The question is, do you want your ruleset, or your campaign setting, to follow the default? An early example of great deviation from the default was the wonderfully different world of Tekumel (Empire of the Petal Throne, and a few novels). A “different” FRPG might posit no monsters at all, perhaps not even elves and dwarves, just a lot of humans, yet never explicitly say so: if you leave out rules for monsters and humanoid races other than humans, you have a different-than-baseline setting, even if you didn't consciously make that decision. But be warned: too much unfamiliarity may make some players uncomfortable.

Are there baseline assumptions for science fiction? There seems to be so much variety, I wouldn’t try to pin it down.

The Baseline

What ARE the baseline assumptions? In general, they are mostly late medieval (not “Dark Ages” (500-1000) or High Medieval (1000-1250), as FRPGs tend to be magic grafted to later medieval Europe. In no particular order here is a list of categories for baseline assumptions that I’ll discuss specifically:
  • Transportation
  • Communication
  • State of Political Entities
  • Commonality of Magic
  • Commonality of Adventurers
  • Commonality of Monsters
  • Length of History and Rate of Change
  • Level of Technology
  • Warfare and the Military
  • Religion
  • Demography
  • Climate

Transportation

Wooden sailing vessels, late medieval style. In calm waters such as landlocked seas and lakes, galleys; in wild waters (such as oceans), small sailing vessels. River barges much preferable to poor roads and carts. And are there wonderful roads left by or maintained by an Empire (Rome)? See "Medieval Travel & Scale."

Communication

Proceeds at the rate of travel, by horse or by ship. In other words, very slow by modern standards. Even as late as 1815, the Battle of New Orleans was fought after the War of 1812 had ended (in 1814), but before news of the treaty had reached Louisiana from Europe.

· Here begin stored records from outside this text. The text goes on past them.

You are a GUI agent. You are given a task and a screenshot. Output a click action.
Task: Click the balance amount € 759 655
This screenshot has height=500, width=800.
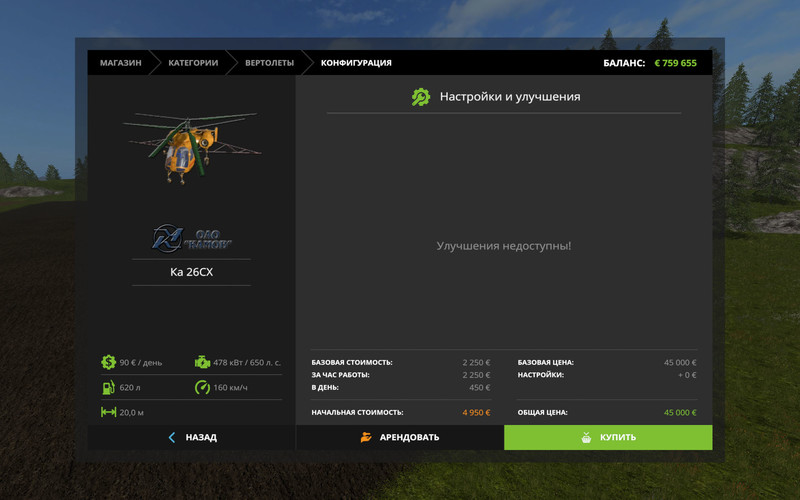coord(675,63)
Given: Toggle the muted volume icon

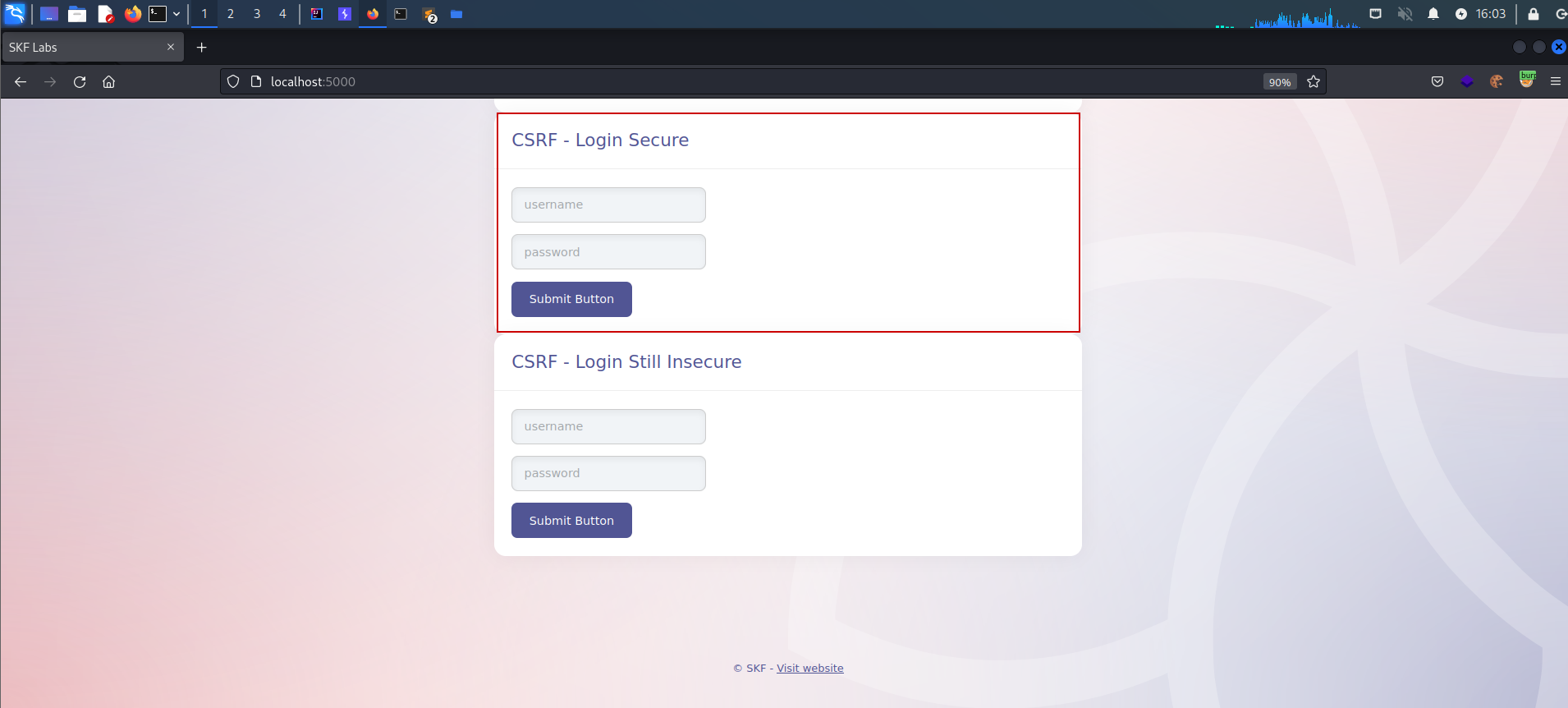Looking at the screenshot, I should click(1405, 14).
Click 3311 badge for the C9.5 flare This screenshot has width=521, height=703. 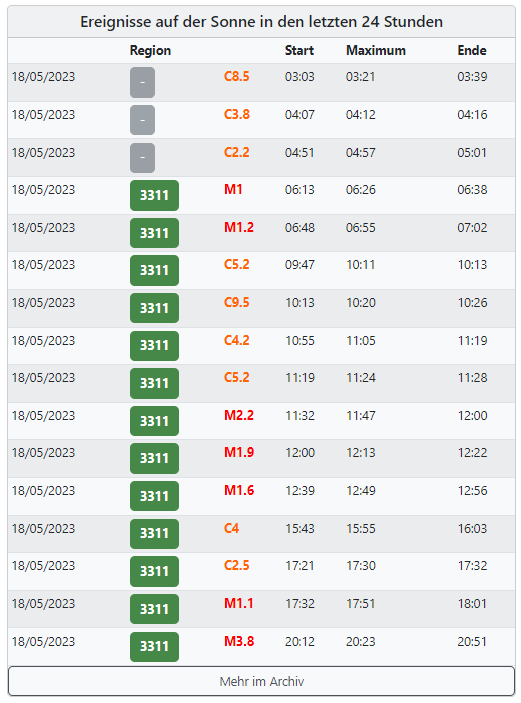click(x=154, y=308)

State of Political Entities

Monarchies and lower level independent states (such as Duchies) ruled by “the man in charge” (very rarely, a woman). Nobles. States, not nations (the people rarely care which individual is actually in charge). Castles are so defensible that it’s fairly easy for subordinate nobles to defy their superiors. There are small cities (5-10,000 usually), not really large ones (over 100,000 people).

Commonality of Magic

Magicians are usually rare, secretive folk. Few people ever see any manifestation of magic. In some cases the church or the government tries to suppress magic. See "The Four Stages of Magic."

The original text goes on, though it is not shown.